Profiling the AI Performance Boost in OptiX 5

OptiX 5.0 introduces a new post-processing feature to denoise images. This denoiser is based on a paper published by NVIDIA research “Interactive Reconstruction of Monte Carlo Image Sequences using a Recurrent Denoising Autoencoder”. It uses GPU-accelerated artificial intelligence to dramatically reduce the time to render a high fidelity image that is visually noiseless. To understand the impact of this capability on rendering time for interactive use, we measured the performance gains from an AI-accelerated solution.

Hardware

We conducted five rendering tests on two systems. The first four benchmarks were performed on an industry standard 1U server equipped with dual Intel(R) XEON(R) E5-2699 v4 CPUs running at 2.20GHz. We ran the benchmark on the CPUs, then added an NVIDIA Tesla V100 GPU and repeated the tests with AI-accelerated denoising on and off.
The final benchmark was run on an NVIDIA DGX Station, which has 4 x NVIDIA Tesla V100 GPUs and the Tensor Core architecture.

Software & Scene

For our performance benchmark we made use of an in-house OptiX based sample renderer and the newly released Amazon Lumberyard Bistro scene available through the Open Research Content Archive (ORCA).
The AI-accelerated denoiser was trained using 1000 CG scenes rendered to 15 different completion levels for a total of 15,000 images using Iray. The training data was given to an auto encoder similar to the one described in the paper. The result is an AI-accelerated denoiser which we will include in the Optix 5.0 SDK. It is important to note that the following tests were performed by our AI-accelerated denoiser on a scene it has never seen and with a new test renderer built on OptiX.

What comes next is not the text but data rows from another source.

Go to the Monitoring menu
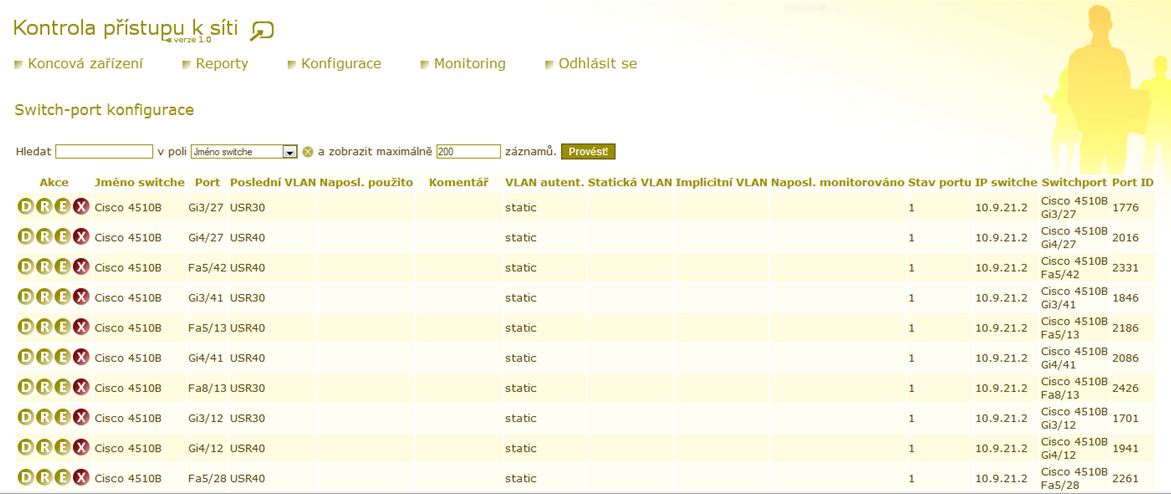[x=469, y=64]
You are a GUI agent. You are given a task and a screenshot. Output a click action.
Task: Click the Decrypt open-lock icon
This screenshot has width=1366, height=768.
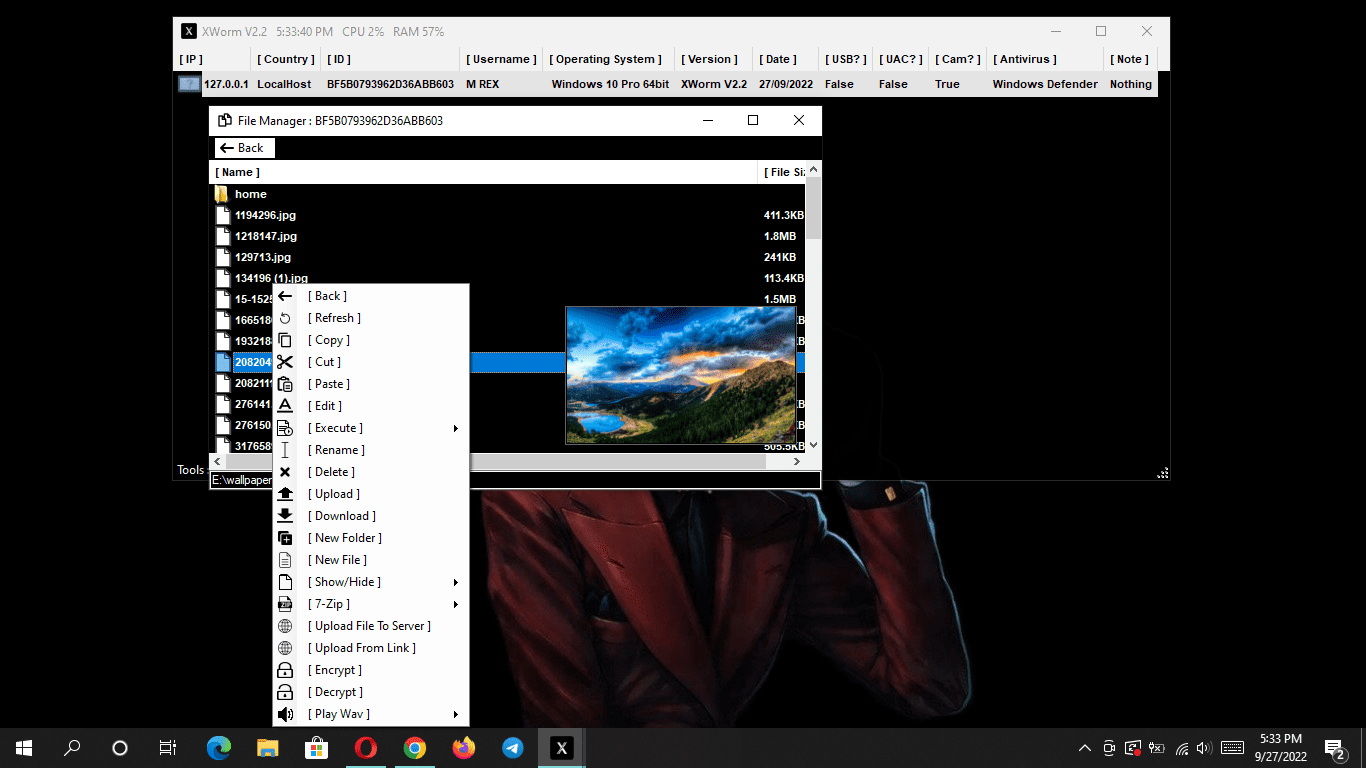(x=285, y=692)
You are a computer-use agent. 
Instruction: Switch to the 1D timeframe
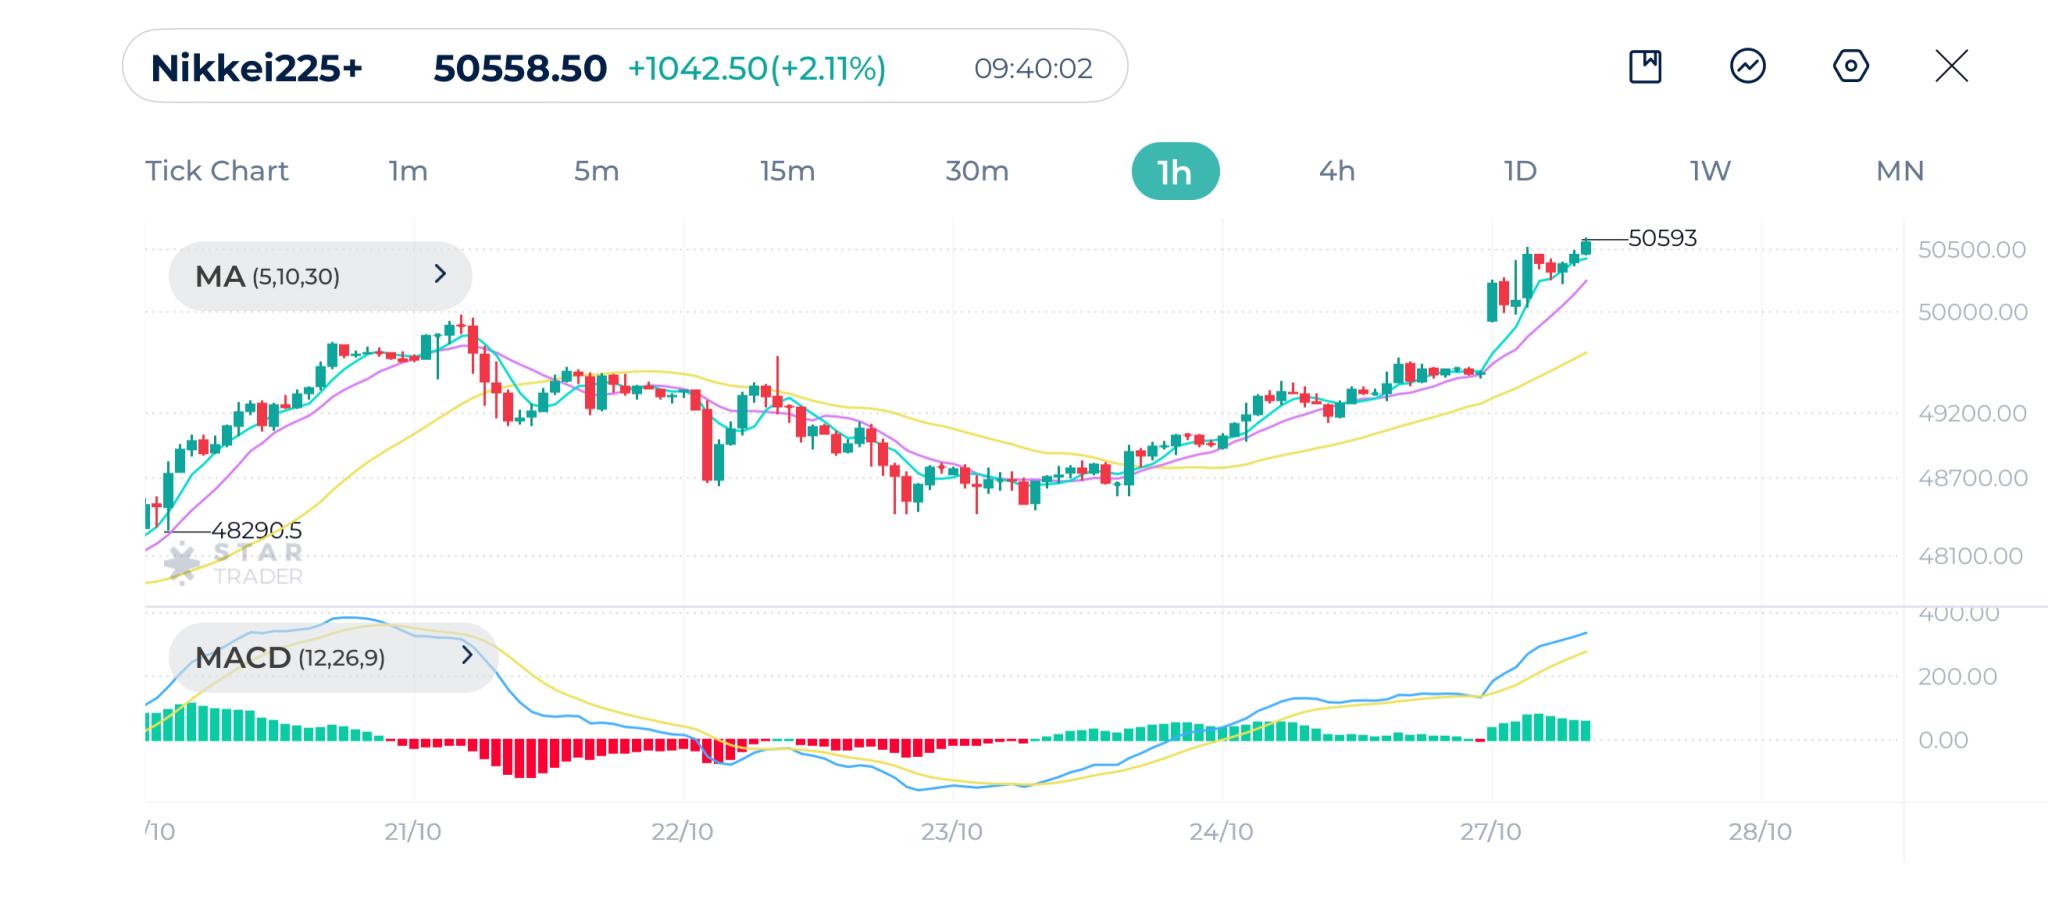point(1520,171)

We used SSIM (structural similarity index) as a quantitative measure of similarity between our test image and the perfect image. Our perfect image was rendered using the traditional non AI accelerated algorithm at 1920 x 1080 resolution and 32,768 iterations. We also rendered at 65,536 iterations but that was well past the point of diminishing returns for this scene. Note that in special cases we have seen complex scenes such as the Bank of England project soane benefit from higher iteration counts. For those scenes generating the noise free image using traditional algorithms can require over 65 thousand iterations.
Once we had our baseline (perfect image) we rendered the same resolution image both with and without AI-accelerated denoising for multiple sample iterations and computed the SSIM (Structural Similarity) of each image compared against the baseline image. Below is the resulting table and graph of that data.

What we can observe in the chart above is that at every sample point (iterations) the quality of the denoised image is closer to the final image we rendered at 32,768 iterations. Moreover you will see that as you approach an SSIM score of 0.99 (or 99% similarity) the two approaches converge.

Defining interactive quality

We examined the images and did some qualitative tests with a small sample of creative professionals. The question to answer was at what quality level could they make a creative decision. We tested our subjects with both the bistro scene and a scene from Pixar’s Monsters University and found that images with an SSIM score of approximately 0.90 still contained some artifacts but images with a score of 0.95 were subjectively indistinguishable from the perfect image. For interactive use cases we therefore choose to measure our products on the time it takes to get to an image with a score of 0.93 SSIM when compared to the original perfect image. Note that higher SSIM targets might still be valuable for use cases such as final frame rendering.

Amazon Lumberyard Bistro scene [click to enlarge]

Monsters University scene provided by Pixar [click to enlarge]

Results with AI-accelerated denoiser at different SSMI ratings [click to enlarge]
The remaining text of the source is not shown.